Welcome to Software Development on Codidact!

Will you help us build our independent community of developers helping developers? We're small and trying to grow. We welcome questions about all aspects of software development, from design to code to QA and more. Got questions? Got answers? Got code you'd like someone to review? Please join us.

Comments on Git command formatting characters in msbuild are interpreted incorrectly

Post

Git command formatting characters in msbuild are interpreted incorrectly

+2
−0

I wish to add a property with the date of the current Git commit to the assembly info.

From my .csproj:

<Exec Command="git -C &quot;$(ProjectDir).&quot; log -1 --pretty=format:%ad"
	  ConsoleToMSBuild="true"
	  Condition="'$(GitCommitDate)' == ''">
	<Output TaskParameter="ConsoleOutput" PropertyName="GitCommitDate" />
</Exec>

Build output interpretation: git -C "<project directory>\." log -1 --pretty=format:-­

Output: -

Using raw format:

<Exec Command="git -C &quot;$(ProjectDir).&quot; log -1 --pretty=format:%aD"
	  ConsoleToMSBuild="true"
	  Condition="'$(GitCommitDate)' == ''">
	<Output TaskParameter="ConsoleOutput" PropertyName="GitCommitDate" />
</Exec>

Build output interpretation: git -C "<project directory>\." log -1 --pretty=format:­-

Output: -

Doubling % characters to escape them:

<Exec Command="git -C &quot;$(ProjectDir).&quot; log -1 --pretty=format:%%aD"
	  ConsoleToMSBuild="true"
	  Condition="'$(GitCommitDate)' == ''">
	<Output TaskParameter="ConsoleOutput" PropertyName="GitCommitDate" />
</Exec>

Build output interpretation: git -C "<project directory>\." log -1 --pretty=format:%-­

Output: -

This attempt worked, but it gets different details from those I want:

<Exec Command="git -C &quot;$(ProjectDir).&quot; log -1 --pretty=format:&quot;%%H %%cI&quot;"
	  ConsoleToMSBuild="true"
	  Condition="'$(GitCommitDate)' == ''">
	<Output TaskParameter="ConsoleOutput" PropertyName="GitCommitDate" />
</Exec>

Build output interpretation: git -C "<project directory>\." log -1 --pretty=format:"%%H %%cI"

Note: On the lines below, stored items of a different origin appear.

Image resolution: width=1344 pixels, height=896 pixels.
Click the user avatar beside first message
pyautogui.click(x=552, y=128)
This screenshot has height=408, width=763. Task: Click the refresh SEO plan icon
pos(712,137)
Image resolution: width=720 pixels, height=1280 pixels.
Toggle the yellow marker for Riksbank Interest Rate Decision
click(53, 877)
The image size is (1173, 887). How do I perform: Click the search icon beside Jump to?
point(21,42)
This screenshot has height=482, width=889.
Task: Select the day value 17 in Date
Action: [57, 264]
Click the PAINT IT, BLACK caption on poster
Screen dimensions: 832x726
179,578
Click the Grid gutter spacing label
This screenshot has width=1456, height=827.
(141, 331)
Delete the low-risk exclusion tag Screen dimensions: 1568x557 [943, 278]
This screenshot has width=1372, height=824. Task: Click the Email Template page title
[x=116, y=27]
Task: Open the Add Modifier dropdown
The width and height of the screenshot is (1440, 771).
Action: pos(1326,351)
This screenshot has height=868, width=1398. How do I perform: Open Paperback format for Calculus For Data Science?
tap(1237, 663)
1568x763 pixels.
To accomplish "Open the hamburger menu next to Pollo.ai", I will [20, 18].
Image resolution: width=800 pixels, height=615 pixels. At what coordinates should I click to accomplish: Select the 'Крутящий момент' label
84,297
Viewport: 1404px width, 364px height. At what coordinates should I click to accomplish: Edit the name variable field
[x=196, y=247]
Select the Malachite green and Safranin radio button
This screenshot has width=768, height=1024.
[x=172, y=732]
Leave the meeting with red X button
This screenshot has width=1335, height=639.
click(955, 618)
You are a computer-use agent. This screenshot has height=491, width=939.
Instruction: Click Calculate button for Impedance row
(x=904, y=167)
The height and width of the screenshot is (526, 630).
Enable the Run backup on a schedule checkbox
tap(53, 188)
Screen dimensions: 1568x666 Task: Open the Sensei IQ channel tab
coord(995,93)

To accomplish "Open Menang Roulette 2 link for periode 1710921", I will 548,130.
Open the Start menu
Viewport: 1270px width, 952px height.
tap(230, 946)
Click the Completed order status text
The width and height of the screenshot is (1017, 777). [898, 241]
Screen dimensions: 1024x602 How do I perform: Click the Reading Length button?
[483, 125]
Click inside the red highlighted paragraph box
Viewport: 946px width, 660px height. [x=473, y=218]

Output: 2594b984b59b061dd714ed6a88fbee2907b30a05 2024-02-14T12:33:49-06:00

So I tried adding quotes to my original attempt:

<Exec Command="git -C &quot;$(ProjectDir).&quot; log -1 --pretty=format:&quot;%%aD&quot;"
	  ConsoleToMSBuild="true"
	  Condition="'$(GitCommitDate)' == ''">
	<Output TaskParameter="ConsoleOutput" PropertyName="GitCommitDate" />
</Exec>

Build output interpretation: git -C "<project directory>\ManagementConsole\." log -1 --pretty=format:"%­"

Output: -

What am I doing wrong?

What details am I missing that would help solve the question?

(I know that git show would be easier, but it failed the build with an exit code 128, which I figured would be more difficult to solve without further details.)

The - characters in the output and at the end of "build output interpretation" is added manually because I could not copy and paste it from my build output. I do not know why, but I thought that might be a clue.

History
Why does this post require attention from curators or moderators?
You might want to add some details to your flag.
Why should this post be closed?

1 comment thread

IMO this is a specific, concrete problem suitable for a Q&A on the main site. Discussions is for opin... (2 comments)
IMO this is a specific, concrete problem suitable for a Q&A on the main site. Discussions is for opin...
Kevin Krumwiede‭ wrote 10 months ago

IMO this is a specific, concrete problem suitable for a Q&A on the main site. Discussions is for opinion-based wisdom.

LyndonGingerich‭ wrote 10 months ago

Pardon, but I don't understand. Isn't this Q&A? It's under the Q&A tab.